Tuesday, April 2, 2019

4 p.m. – 7 p.m.

Joukowsky Forum, Watson Institute, 111 Thayer Street

 

Join Joseph Dorman '81, producer/director/writer of Moynihan for a screening of the film followed by a panel discussion. Panelists include Joseph Dorman; Glenn Loury, Merton P. Stoltz Professor of the Social Sciences and professor of economics; James Patterson, Ford Foundation Professor Emeritus and professor emeritus of history; Wendy Schiller, (moderator), professor and chair of political science; and Greg Weiner, associate professor of political science, Assumption College.


About the Film

Daniel Patrick Moynihan (1927-2003) did not just live in the twentieth century, he strode across it: a colossus of ideas and a man of deeds. He was a seminal public intellectual and sociologist, policy specialist, ambassador and long serving senator. Moynihan was a moralist in a political world where morality – the urge to do good – is often overcome by the desire to do well. He had, as one friend, recalled, a “ mystical belief in public service.” In an age of rigid ideologies and political sloganeering, he was a man who embraced the contradictions and complexity of public policy without ever despairing of the role of government in the lives of its citizens. A decade after his death The Moynihan Documentary Project, the first feature length documentary about his life, captures Moynihan, the man, the thinker and the doer as never before.

More than simply a traditional great man biography, the film portrays the spirit of Moynihan’s ideas as they evolved over the course of his remarkable and often tumultuous life in postwar America, both the triumphs and the controversies.

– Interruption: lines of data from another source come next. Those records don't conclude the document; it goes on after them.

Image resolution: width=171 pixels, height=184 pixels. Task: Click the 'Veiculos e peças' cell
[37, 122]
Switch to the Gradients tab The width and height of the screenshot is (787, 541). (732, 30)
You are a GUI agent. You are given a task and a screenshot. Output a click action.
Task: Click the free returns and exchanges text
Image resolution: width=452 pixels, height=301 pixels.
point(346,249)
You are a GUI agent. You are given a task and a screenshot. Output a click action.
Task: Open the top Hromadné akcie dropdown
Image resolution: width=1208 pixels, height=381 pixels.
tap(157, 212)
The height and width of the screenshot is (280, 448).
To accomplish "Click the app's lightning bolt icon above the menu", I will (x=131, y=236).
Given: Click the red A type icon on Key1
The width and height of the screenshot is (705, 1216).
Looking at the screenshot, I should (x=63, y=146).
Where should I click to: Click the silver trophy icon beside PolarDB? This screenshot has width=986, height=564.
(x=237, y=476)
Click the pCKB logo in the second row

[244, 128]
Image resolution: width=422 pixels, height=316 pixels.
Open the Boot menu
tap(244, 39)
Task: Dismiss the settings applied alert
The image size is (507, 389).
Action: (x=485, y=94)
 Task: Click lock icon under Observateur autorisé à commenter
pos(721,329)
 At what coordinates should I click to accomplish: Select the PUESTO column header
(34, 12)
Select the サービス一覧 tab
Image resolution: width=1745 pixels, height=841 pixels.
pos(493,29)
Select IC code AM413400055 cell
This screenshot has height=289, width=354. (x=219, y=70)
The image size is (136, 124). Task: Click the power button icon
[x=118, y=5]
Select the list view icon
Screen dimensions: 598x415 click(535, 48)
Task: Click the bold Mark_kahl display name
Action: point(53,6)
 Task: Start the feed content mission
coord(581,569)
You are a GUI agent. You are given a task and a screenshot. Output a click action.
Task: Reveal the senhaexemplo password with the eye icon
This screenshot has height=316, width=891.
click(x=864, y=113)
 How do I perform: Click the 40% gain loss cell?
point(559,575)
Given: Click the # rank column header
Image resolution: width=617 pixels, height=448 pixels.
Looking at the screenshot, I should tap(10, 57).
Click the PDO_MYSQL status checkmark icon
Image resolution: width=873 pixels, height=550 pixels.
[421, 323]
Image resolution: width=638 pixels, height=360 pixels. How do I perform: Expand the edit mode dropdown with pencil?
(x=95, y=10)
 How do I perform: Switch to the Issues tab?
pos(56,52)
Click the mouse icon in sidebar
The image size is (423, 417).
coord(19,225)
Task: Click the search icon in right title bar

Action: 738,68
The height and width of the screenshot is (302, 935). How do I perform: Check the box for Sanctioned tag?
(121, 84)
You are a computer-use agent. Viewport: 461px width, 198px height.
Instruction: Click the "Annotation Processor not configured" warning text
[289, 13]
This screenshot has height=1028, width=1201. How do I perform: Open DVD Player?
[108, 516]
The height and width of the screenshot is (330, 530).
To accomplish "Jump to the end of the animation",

Moynihan was a public intellectual, a man who understood ideas as they existed in and influenced the world. His own work was shaped as much by his own life as by his research. His ground-breaking Beyond the Melting Pot, written with Nathan Glazer, on ethnicity in America was informed by his Irish American childhood in New York City. And one of his greatest insights into poverty and the single African-American mother was initially decried as racist and yet Moynihan’s understanding of the problem drew on the deep experience of his own childhood as the son of a single mother abandoned by her husband.


Joseph Dorman is an award-winning independent filmmaker, founder of Riverside Films, and an adjunct instructor at New York University. He wrote and directed the critically acclaimed, theatrically released documentary, Arguing the World about the controversial sixty-year political journey of the eminent political writers and thinkers, Daniel Bell, Irving Howe, Irving Kristol and Nathan Glazer. The New York Times described it as “enthralling…  one of the deepest portraits of… of ideas ever filmed,” and The New Yorker raved “Superb.”  It was named one of the best films of 1998 by The New York Times, and New York Magazine.

His other films include Colliding Dreams (2016) and Sholem Aleichem: Laughing in the Darkness (2011). Dorman co-wrote the script of the documentary blockbuster, The Endurance: Shackleton’s Legendary Antarctic Journey, and theatrically released the documentary, Going Upriver: The Long War of John Kerry. 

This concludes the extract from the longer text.